**EXCERPT**
+ + +

April 2006 Safety Tip

Cooking Out

  • Keep meat chilled until you're ready to cook it.
  • Allow meat to completely thaw in the refrigerator before placing on the grill.
  • Marinate meat in a tight-sealing container, especially when transporting meat in a cooler to a picnic or tailgate party.
  • Wash hands frequently with soapy water when working with raw meat.
  • Keep food and drink separate.
  • Avoid cross contamination. A prime cause of summer food-borne illness is the transfer of bacteria from uncooked to cooked meat.
  • Don't forget the cutting board. Remember to wash all cutting boards and containers that touched uncooked meat in hot, soapy water.
  • Use a meat thermometer. Meat must reach a temperature of 160 degrees before it is safe to serve.
  • Use a thermometer to avoid serving undercooked meat.
  • Take out the trash. Dispose of all refuse in a covered bin or trash receptacle.
  • Keep it cool. Avoid overgrowth of bacteria by storing food in a refrigerator/cooler within two hours of serving.
  • When the temperature rises above 85 degrees, food should generally be stored in a cool place within one hour of serving.
  • Leftovers should be packed in clean containers and put back in the coolers.
  • When in doubt, throw it out.
  • Food left out more than two hours has often been contaminated as a result of heat exposure. Don't take any chances.

+ + +

**DATA RECORDS**
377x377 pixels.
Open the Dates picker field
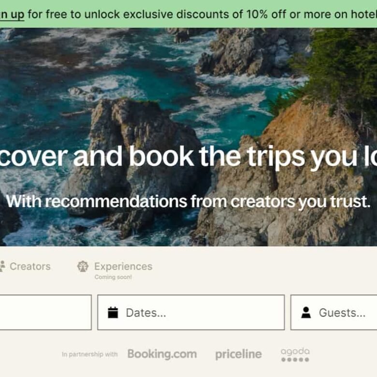[x=191, y=312]
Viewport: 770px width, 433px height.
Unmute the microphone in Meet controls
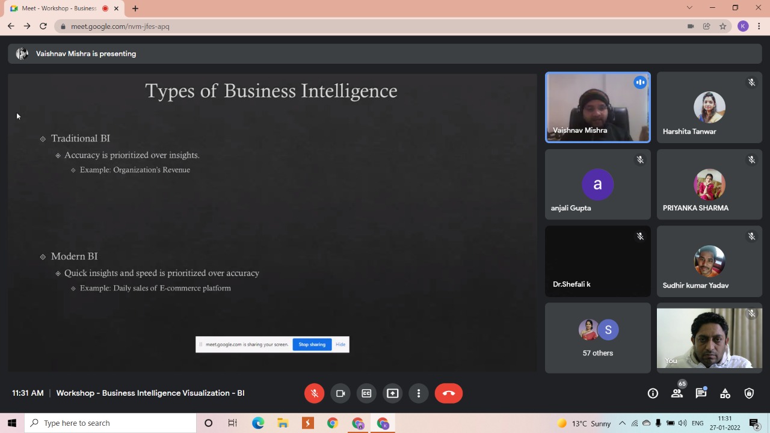point(314,393)
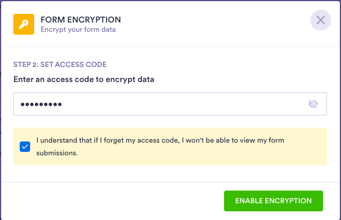Focus the access code input field

coord(170,104)
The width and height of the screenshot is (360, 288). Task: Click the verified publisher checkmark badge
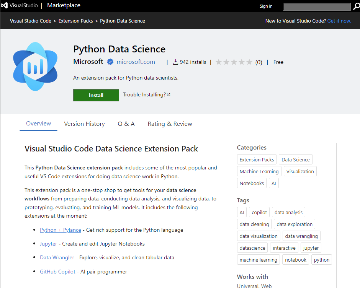pos(110,61)
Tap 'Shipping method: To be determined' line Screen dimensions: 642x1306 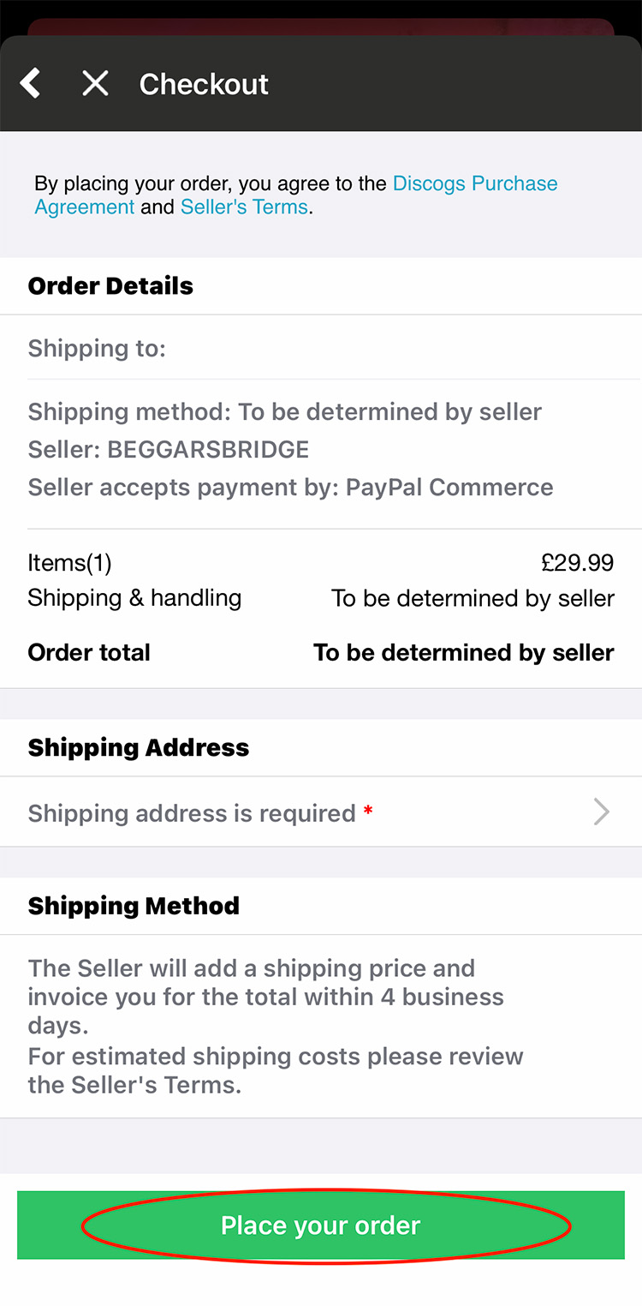pos(284,412)
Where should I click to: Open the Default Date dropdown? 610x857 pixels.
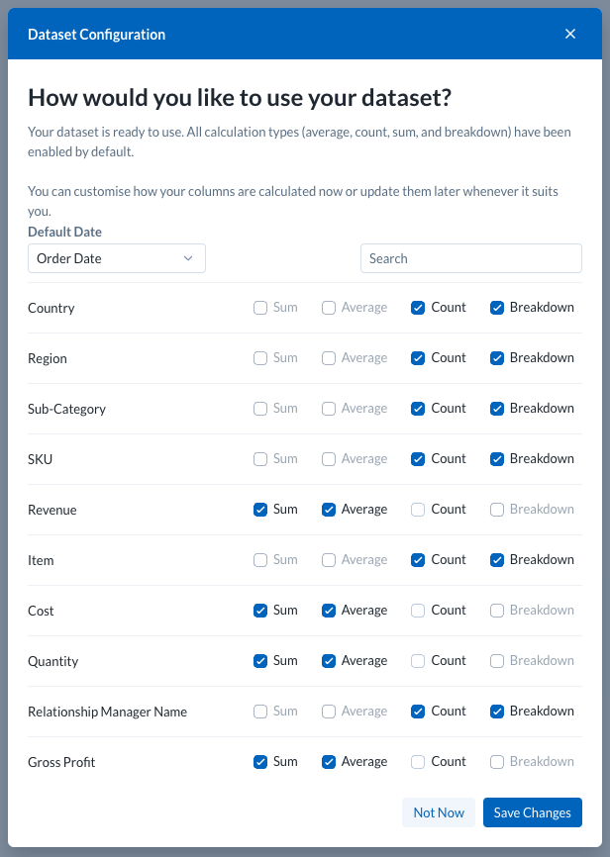coord(116,257)
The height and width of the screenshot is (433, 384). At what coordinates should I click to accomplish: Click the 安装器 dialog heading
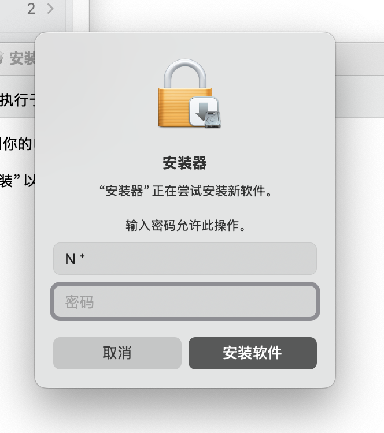point(184,163)
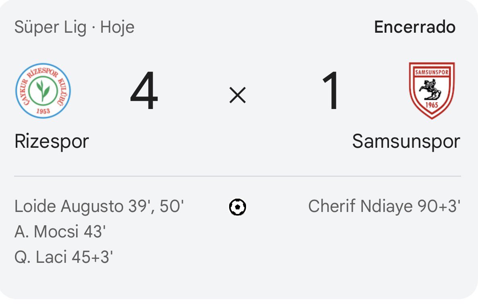This screenshot has height=304, width=478.
Task: Select scorer name Cherif Ndiaye
Action: point(360,207)
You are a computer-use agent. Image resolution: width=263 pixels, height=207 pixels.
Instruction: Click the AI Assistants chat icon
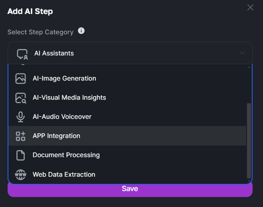click(22, 54)
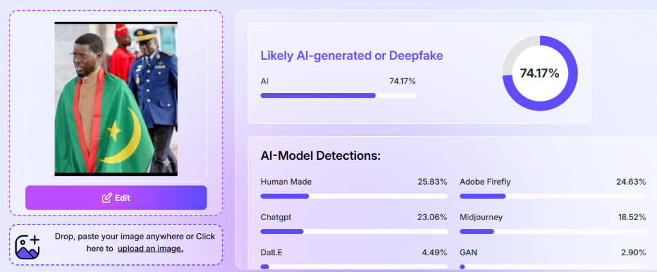Open the "upload an image." link
This screenshot has width=657, height=272.
pos(150,248)
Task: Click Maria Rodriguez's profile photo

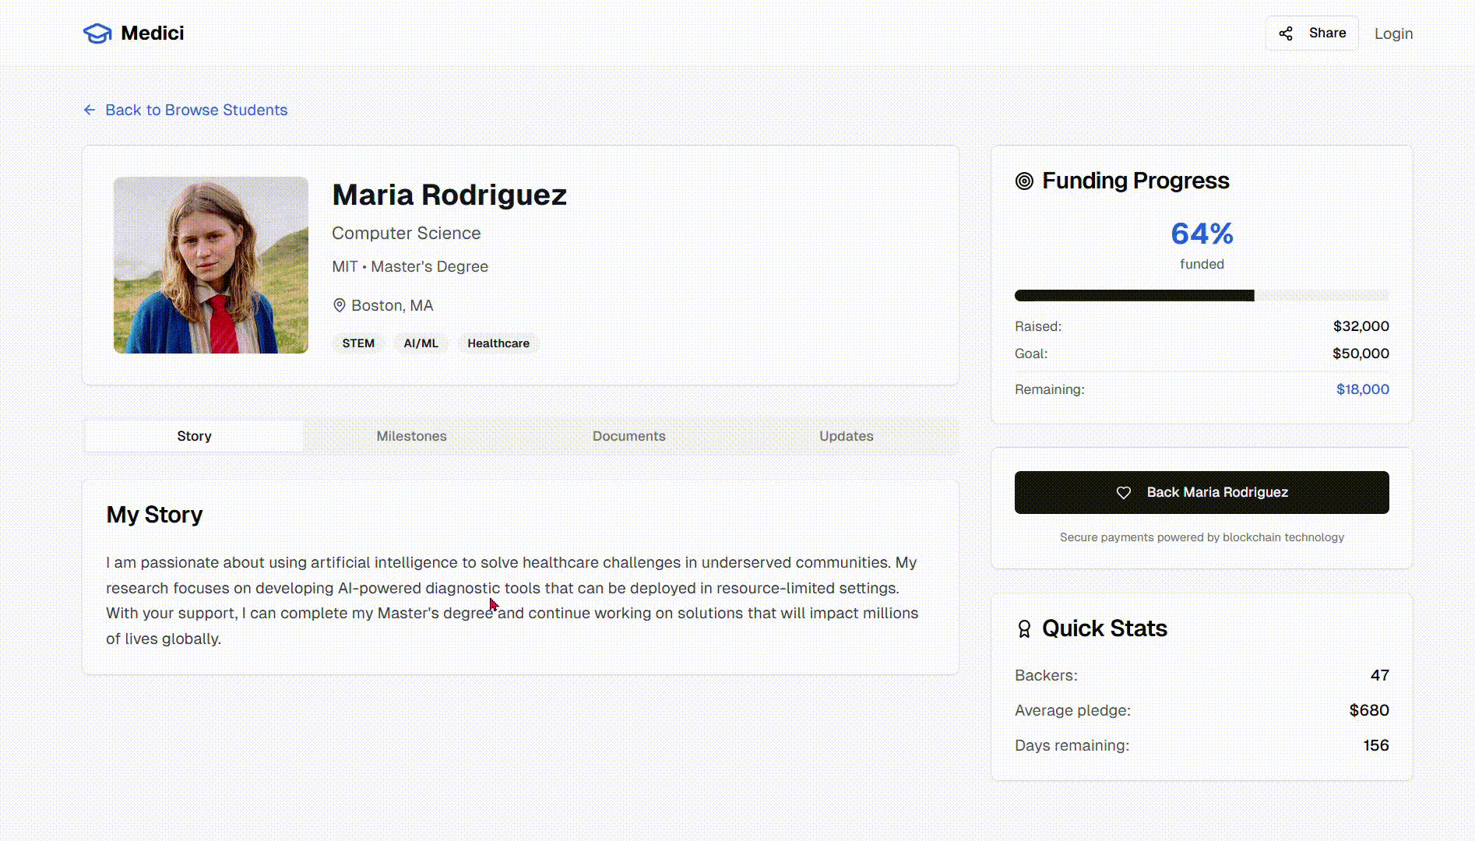Action: [211, 265]
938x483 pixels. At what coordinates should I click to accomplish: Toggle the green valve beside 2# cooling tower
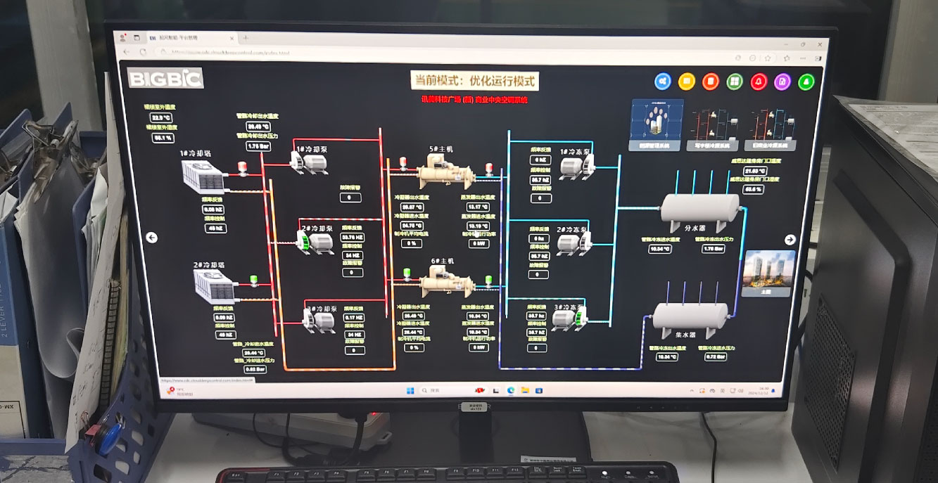point(253,281)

+ + +

Copy out the stretch of the cooking-out safety tip above from "Cooking Out" through "to cooked meat.".

**OUTPUT FOR THIS TASK**
Cooking Out

  • Keep meat chilled until you're ready to cook it.
  • Allow meat to completely thaw in the refrigerator before placing on the grill.
  • Marinate meat in a tight-sealing container, especially when transporting meat in a cooler to a picnic or tailgate party.
  • Wash hands frequently with soapy water when working with raw meat.
  • Keep food and drink separate.
  • Avoid cross contamination. A prime cause of summer food-borne illness is the transfer of bacteria from uncooked to cooked meat.